Como as 160 pessoas afetadas estão sendo assistidas

O número de impactados pelo acidente chegou a 160 pessoas, distribuídas entre as 46 residências afetadas — algumas destruídas, outras com danos estruturais que as tornam inabitáveis temporariamente. A assistência organizada pelas empresas envolvidas e pelo poder público prevê atendimento médico e psicológico para os desalojados, conforme confirmado pela nota conjunta da Comgás e da Sabesp. O suporte psicológico é especialmente relevante em casos como este, onde moradores perdem não apenas bens materiais, mas a sensação básica de segurança no próprio lar.

A Defesa Civil, com suas seis equipes no local, tem papel central na avaliação dos imóveis atingidos — é ela quem determina quais residências podem ser reocupadas e quais precisam de interdição preventiva. Esse processo de vistoria costuma se estender por dias, mantendo famílias em situação de vulnerabilidade por tempo indeterminado após o evento inicial. A região oeste de São Paulo já havia registrado episódios anteriores de acidentes com redes de gás em obras urbanas, o que coloca em pauta a necessidade de protocolos mais rigorosos de mapeamento de interferências subterrâneas antes de qualquer escavação em áreas densamente habitadas.

As causas formais do acidente seguem sob apuração pelas autoridades competentes, e a responsabilização civil e criminal dependerá das conclusões do inquérito policial e do laudo técnico pericial.
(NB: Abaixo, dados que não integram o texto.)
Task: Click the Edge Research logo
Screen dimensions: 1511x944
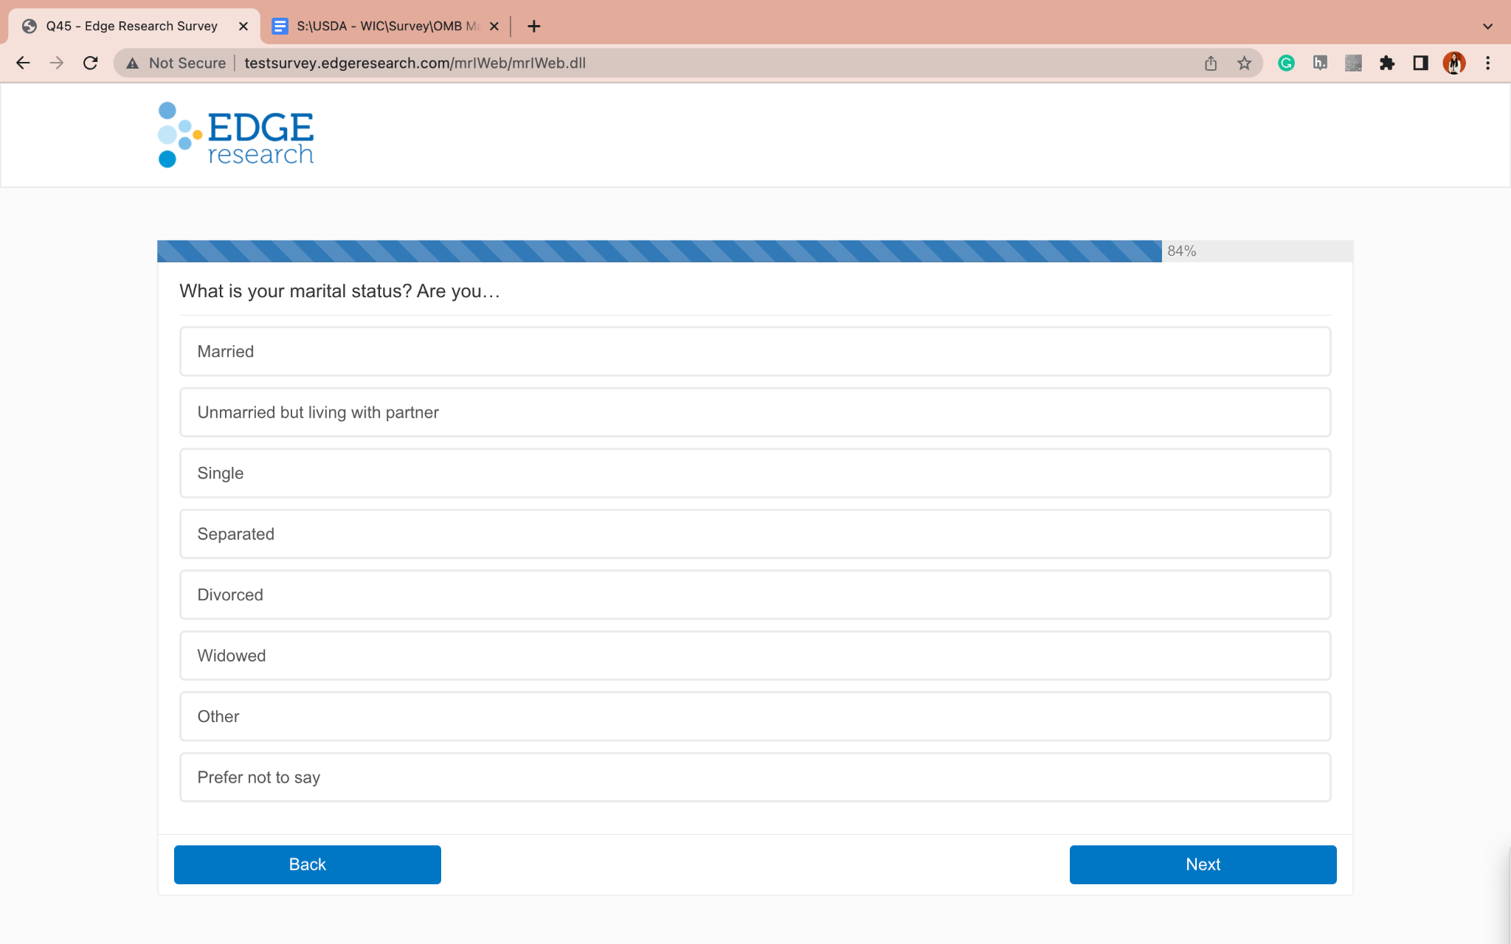Action: point(236,135)
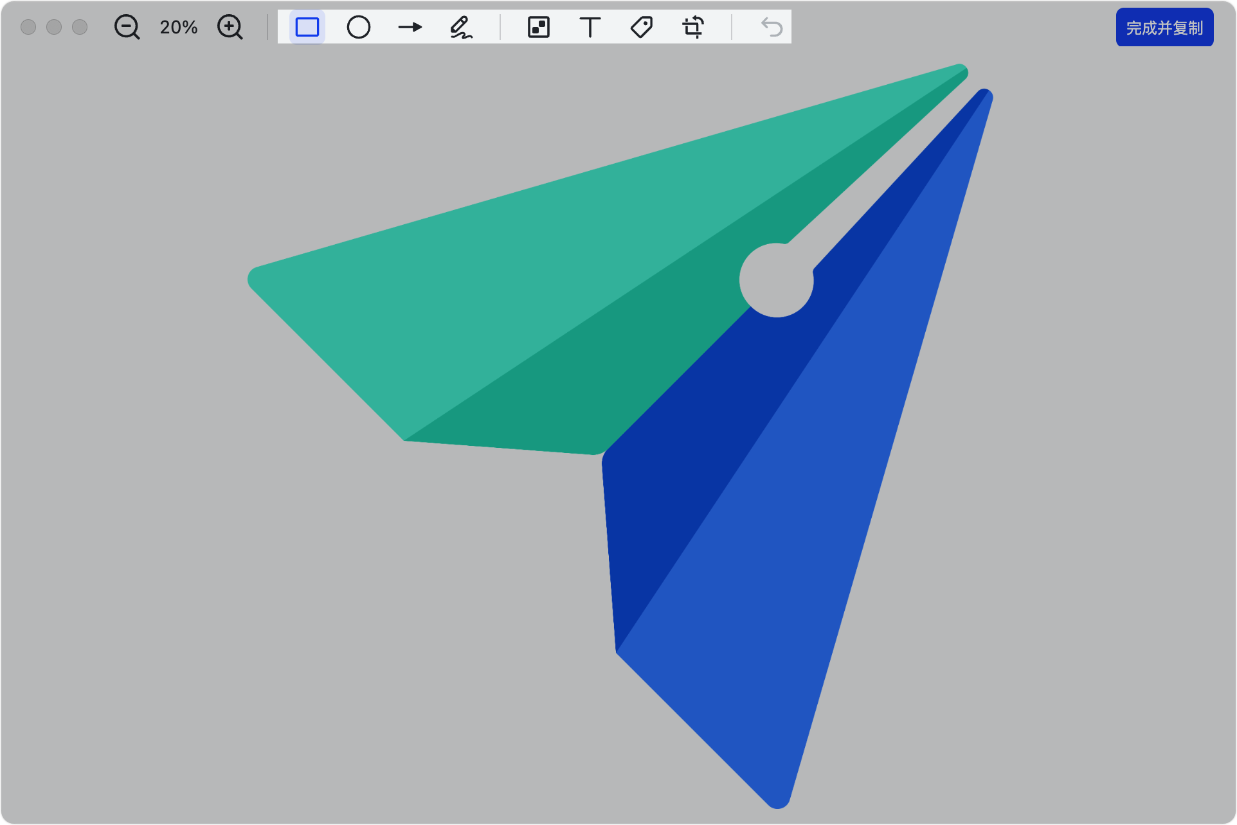Select the Text tool
Image resolution: width=1237 pixels, height=825 pixels.
tap(590, 27)
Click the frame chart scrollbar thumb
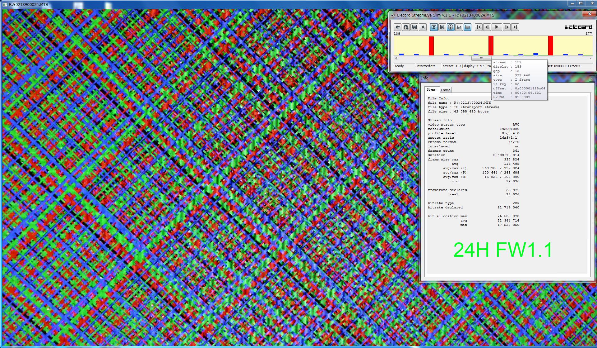597x348 pixels. point(481,58)
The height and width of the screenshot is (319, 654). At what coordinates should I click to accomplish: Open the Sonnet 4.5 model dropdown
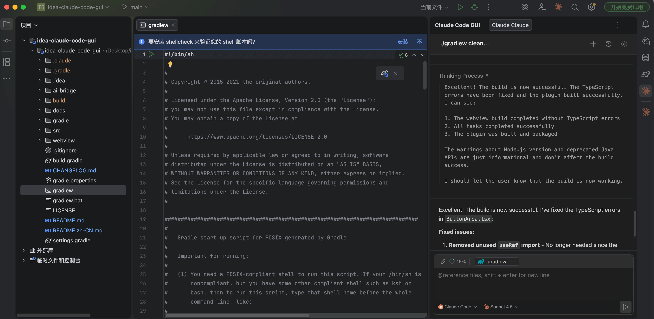[x=501, y=307]

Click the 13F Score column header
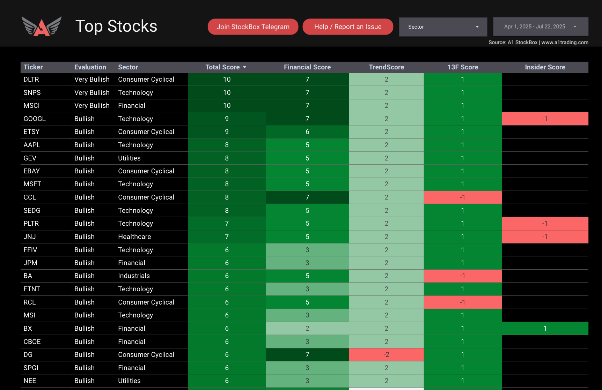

A Comgás e a Sabesp já sinalizaram cooperação com as investigações — postura que, historicamente em casos semelhantes no Brasil, antecede negociações de indenização com as famílias afetadas.

O bairro Alvorada acorda nesta quarta-feira, 13 de maio, com ruas ainda isoladas e famílias aguardando o laudo da Defesa Civil para saber se poderão voltar para casa — a investigação formal sobre a perfuração da tubulação deve ser concluída nas próximas semanas, mas o prazo para que as 46 famílias retomem a rotina depende de cada vistoria individual, uma a uma.